More than 4 million workers nationwide – many in the restaurant and retail industries – will become eligible for overtime pay under new rules issued Wednesday by the federal Department of Labor.
Under the new rules, first released in draft form last summer, the annual salary threshold at which companies can deny overtime pay will be doubled to nearly $47,500 from $23,660. That would make 4.2 million more salaried workers eligible for overtime pay. Hourly workers would continue to be mostly guaranteed overtime.
The new rules are expected to affect about 130,000 workers, or about 3 percent of workers, in New Jersey, based on earlier estimates. The federal Labor Department said the salary threshold has barely budged in the last 40 years, and the current $23,660 threshold covers far fewer workers, as a result of inflation. The threshold is below the poverty level for a family of four, the Labor Department said.
“For the retail and hospitality industries, this is a seismic change, it really is,” said Christopher Mayer, a management-side lawyer with McCarter and English in Newark.

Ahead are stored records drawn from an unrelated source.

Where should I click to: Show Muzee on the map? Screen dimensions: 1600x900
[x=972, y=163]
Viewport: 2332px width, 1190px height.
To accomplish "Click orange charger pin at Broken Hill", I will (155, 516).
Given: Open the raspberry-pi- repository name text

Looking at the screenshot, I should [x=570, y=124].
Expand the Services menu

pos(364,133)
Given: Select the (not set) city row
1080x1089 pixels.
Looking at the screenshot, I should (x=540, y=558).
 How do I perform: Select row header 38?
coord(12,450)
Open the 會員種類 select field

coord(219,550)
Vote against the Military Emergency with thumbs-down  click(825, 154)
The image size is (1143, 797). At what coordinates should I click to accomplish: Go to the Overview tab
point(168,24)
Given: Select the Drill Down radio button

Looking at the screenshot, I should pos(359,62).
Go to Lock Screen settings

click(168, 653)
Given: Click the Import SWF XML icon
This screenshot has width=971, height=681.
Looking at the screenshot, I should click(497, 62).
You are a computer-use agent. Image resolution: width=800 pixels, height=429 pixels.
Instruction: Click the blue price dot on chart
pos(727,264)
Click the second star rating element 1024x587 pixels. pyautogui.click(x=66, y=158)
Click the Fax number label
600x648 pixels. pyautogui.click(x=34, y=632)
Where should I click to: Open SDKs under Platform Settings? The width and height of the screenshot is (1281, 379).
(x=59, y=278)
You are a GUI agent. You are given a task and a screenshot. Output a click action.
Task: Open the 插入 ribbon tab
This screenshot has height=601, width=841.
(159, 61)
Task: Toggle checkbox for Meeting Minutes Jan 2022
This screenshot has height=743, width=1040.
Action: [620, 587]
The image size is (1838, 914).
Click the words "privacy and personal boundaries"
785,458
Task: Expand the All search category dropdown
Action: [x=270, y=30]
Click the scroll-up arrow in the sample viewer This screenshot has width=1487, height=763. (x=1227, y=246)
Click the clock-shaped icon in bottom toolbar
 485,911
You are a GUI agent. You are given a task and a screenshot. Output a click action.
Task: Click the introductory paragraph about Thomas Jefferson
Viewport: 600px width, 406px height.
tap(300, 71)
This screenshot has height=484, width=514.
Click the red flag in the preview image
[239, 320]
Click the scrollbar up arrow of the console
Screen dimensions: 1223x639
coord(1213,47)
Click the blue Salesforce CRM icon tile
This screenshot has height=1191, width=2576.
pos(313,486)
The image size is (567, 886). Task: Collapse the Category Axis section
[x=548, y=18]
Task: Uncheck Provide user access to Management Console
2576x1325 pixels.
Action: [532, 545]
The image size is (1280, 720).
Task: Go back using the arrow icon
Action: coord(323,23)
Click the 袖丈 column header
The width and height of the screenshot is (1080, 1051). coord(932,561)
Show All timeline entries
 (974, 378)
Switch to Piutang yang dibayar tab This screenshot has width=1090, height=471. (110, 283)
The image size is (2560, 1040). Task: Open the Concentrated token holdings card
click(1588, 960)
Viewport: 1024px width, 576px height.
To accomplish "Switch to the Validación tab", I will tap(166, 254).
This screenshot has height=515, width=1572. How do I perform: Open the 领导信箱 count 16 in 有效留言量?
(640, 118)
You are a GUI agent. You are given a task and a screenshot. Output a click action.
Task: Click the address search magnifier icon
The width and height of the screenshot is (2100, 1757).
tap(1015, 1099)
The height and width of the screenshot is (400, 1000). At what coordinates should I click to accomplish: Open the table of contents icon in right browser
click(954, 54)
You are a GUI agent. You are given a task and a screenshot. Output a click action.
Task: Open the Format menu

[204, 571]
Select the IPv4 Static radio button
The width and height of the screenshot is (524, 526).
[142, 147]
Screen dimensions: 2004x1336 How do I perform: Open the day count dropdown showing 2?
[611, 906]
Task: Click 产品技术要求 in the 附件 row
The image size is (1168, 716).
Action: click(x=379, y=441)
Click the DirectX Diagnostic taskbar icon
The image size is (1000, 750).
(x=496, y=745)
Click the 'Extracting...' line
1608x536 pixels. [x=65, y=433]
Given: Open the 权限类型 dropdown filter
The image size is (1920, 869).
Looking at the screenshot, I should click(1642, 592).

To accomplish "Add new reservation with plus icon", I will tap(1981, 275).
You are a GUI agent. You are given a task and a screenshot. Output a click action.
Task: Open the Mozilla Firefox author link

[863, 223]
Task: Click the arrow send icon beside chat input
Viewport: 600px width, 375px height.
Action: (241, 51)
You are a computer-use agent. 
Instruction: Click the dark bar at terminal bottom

Mayer said employers essentially have three options to deal with the new rules. For employees who already make close to the new threshold for overtime, employers could just bump up their salaries to the new number, and those workers would remain exempt from the overtime rules. For other employees, the employer could simply limit the overtime hours worked. That would likely force employers to hire more workers to cover the workload, Mayer said. Finally, workers making significantly less than the threshold could be switched from salaried to hourly pay, with the hourly and overtime rate set to provide about the same paycheck as the employee used to get.